Il est aisé de comprendre pourquoi on donna le nom de fort à cette monnoie. Elle étoit plus forte que celle des ducs prédécesseurs de Charles de France ; d’ailleurs l’action dans laquelle ce prince étoit représenté, avoit pû contribuer à cette dénomination qui s’accorde encore avec le mot fortitudo qu’on lit dans l’inscription du revers. Enfin ce nom pouvoit avoir été pris par opposition à celui de hards, qu’on avoit donné aux monnoies des princes anglois, derniers ducs d’Aquitaine, & prédécesseurs de Charles de France, qui y étoient représentés tenant une épée nue. Ce nom qui se communiqua aux petites especes de cuivre & de billon, a formé selon toutes les apparences celui de liard, dont nous nous servons, comme qui diroit li hardi, c’est-à-dire en vieux françois le hardi. Mém. de l’acad. des Belles-Lettres, tom. I. (G)

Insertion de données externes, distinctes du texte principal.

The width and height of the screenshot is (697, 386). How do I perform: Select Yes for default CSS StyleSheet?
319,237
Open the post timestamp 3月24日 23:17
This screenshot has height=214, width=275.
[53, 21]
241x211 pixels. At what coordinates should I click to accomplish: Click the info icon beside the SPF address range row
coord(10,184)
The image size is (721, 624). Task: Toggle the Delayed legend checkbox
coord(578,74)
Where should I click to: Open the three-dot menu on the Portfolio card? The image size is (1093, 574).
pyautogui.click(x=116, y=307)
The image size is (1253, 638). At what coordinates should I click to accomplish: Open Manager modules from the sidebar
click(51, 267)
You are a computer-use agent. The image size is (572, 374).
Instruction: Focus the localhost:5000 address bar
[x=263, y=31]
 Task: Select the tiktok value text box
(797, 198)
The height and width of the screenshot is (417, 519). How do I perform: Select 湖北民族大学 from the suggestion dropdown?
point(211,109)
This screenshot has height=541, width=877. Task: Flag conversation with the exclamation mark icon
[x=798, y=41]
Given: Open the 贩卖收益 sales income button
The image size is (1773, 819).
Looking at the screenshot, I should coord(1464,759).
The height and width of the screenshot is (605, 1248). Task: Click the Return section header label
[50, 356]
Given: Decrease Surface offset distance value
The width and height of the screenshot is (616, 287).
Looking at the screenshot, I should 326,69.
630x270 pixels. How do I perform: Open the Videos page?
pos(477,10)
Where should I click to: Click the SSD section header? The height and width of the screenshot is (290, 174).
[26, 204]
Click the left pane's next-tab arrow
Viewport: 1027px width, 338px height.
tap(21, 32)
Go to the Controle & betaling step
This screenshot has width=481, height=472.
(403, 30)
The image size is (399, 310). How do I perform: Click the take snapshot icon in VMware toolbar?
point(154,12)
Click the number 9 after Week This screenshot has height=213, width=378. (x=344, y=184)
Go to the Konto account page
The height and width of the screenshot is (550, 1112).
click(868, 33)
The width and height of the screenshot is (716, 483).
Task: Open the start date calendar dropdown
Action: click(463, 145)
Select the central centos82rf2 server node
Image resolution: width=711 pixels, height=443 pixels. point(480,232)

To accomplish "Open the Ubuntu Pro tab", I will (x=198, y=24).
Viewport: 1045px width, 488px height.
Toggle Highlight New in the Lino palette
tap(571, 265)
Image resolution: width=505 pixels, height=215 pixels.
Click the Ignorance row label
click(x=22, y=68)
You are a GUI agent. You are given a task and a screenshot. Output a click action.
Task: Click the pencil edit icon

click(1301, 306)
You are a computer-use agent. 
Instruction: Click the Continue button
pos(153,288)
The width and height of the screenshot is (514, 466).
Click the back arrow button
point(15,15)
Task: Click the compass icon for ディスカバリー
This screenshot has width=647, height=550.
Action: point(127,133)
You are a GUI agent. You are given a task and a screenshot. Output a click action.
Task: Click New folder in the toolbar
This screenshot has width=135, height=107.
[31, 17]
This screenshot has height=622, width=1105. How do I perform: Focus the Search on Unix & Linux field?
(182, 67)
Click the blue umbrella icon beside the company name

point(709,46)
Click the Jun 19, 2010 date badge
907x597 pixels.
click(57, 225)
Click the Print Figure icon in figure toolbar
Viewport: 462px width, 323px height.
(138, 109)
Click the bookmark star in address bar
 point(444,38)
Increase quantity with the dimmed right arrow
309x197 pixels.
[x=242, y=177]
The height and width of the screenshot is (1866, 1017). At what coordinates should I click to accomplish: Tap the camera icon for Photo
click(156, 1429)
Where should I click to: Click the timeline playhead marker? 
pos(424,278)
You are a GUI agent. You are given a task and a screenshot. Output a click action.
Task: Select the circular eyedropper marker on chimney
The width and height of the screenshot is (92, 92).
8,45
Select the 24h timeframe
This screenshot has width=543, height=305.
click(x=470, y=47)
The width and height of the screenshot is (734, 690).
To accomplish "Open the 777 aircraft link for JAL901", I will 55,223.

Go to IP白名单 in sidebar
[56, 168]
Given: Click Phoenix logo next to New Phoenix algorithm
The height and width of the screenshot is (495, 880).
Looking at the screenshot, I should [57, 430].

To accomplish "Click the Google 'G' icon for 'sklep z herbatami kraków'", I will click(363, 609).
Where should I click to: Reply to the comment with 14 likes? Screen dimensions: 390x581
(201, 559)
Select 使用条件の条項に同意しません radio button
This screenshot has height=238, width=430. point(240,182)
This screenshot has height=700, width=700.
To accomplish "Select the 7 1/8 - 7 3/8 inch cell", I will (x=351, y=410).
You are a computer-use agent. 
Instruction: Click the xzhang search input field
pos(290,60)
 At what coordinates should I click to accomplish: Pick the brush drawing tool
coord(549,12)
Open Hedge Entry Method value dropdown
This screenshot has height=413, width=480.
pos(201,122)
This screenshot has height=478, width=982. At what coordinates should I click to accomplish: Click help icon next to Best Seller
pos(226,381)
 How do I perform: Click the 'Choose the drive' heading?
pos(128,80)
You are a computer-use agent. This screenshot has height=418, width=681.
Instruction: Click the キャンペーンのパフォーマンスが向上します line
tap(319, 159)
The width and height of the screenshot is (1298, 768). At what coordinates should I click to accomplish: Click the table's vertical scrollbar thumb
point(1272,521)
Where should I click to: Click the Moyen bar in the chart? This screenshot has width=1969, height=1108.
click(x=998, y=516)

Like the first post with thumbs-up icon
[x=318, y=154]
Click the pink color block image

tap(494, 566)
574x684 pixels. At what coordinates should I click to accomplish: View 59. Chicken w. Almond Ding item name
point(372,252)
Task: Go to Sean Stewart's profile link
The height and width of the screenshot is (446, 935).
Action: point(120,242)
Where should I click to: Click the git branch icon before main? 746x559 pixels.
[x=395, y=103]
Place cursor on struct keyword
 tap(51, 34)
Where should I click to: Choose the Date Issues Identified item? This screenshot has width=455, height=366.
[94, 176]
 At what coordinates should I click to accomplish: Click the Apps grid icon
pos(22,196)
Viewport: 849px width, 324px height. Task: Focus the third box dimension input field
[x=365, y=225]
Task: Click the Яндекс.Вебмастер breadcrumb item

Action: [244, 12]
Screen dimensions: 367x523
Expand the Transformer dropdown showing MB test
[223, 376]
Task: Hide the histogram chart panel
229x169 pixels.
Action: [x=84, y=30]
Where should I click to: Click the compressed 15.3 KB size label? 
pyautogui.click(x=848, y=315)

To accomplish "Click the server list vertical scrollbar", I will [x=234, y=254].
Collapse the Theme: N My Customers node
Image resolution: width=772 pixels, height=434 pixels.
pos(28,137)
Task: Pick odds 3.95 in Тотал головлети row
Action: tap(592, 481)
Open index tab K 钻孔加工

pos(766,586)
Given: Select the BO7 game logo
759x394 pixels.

Fort, Denier fort, prêter son argent au denier fort, c’est le prêter sur un pié au-delà du taux ordonné par le prince, ou le donner à un plus haut prix que celui qui est reglé par le courant de la place. Ceux qui prêtent leur argent au denier fort, sont réputés usuriers. Voyez Usure. Diction. du Comm. & Chamb. (G)

Fort se dit des poids & des mesures. On dit qu’une mesure est plus forte dans un endroit que dans un autre, pour faire entendre qu’elle contient davantage dans un lieu que dans l’autre ; qu’une balance est trop forte, lorsqu’elle ne trebuche pas avec facilité ; qu’un poids est trop fort, lorsqu’il n’est pas juste, & qu’il est plus pesant qu’il ne faut.

On appelle le fort de la balance romaine, le côté le moins éloigné du centre de la balance, qui sert à peser les marchandises les plus pesantes. Diction. de Comm. & Chamb. (G)

Fort, parmi les Commerçans, & sur-tout à Paris, signifie un porte-faix, un crocheteur, un gagne denier qui travaille à la décharge ou au transport des marchandises.

Les principaux lieux de Paris où il y a des forts établis, sont la douane, la halle aux draps, la halle aux toiles, le port Saint-Paul, & le port Saint-Nicolas.

Les forts de la douane dépendent des fermiers-généraux : ceux de la halle aux draps sont préposés par les maîtres & gardes-drapiers & merciers : ceux de la halle aux toiles sont placés par les officiers de cette halle ; & ceux des ports sont autorisés par les prevôt des marchands & échevins.

Dans chacun de ces endroits, il n’y a qu’un certain nombre de forts reglé, n’étant pas permis à d’autres personnes de la ville d’y venir travailler à leur préjudice. Voyez Gagne-denier. Dictionnaire de Commerce. (G)

Fort, adv. en Musique, s’écrit dans les parties pour marquer qu’il faut forcer le son avec véhémence, mais sans le hausser ; chanter à pleine voix, tirer beaucoup de son de l’instrument ; ou bien, pour détruire le mot doux sur les notes où l’on veut faire cesser de chanter ou joüer doux. Voyez Doux.

Les Italiens ont encore le superlatif fortissimo, dont on n’a guere besoin dans la Musique françoise : car on y chante ordinairement très-fort. (S)

Fort de bouche, (Manége.) cheval dont la bouche est forte, cheval qui a de la gueule. Voy. Mors. (e)

Fort, on dit volée de poing fort, c’est quand on jette les oiseaux de poing après le gibier.

Fort, (Bot. & Arts méch.) est l’épaisseur du bois.

Fort-Dauphin, (Géog.) fort de l’île de Madagascar, sur la pointe méridionale de la province d’Anossi. Il a été bâti par les François, présentement abandonné, & est à 1d 37′ 20″. au-delà du tropique du Capricorne. (D. J.)

Fort de l’Ecluse, (Géog.) arx clausulæ ; fort de France sur un grand rocher, & à quelques lieues de Genêve, à la droite du Rhône. Long. 23. 48. lat. 46. 12. (D. J.)

Fort-Louis, (le) Géog. Arx Ludovicia ; place forte de France, en Alsace, bâtie par Louis XIV. dans une île formée par le Rhin, à 8 lieues de Strasbourg & de Landau, 12 de Philisbourg, 5 de Weissenbourg. Longit. 25d 44′ 0″. latit. 48d 48′ 0″. (D. J.)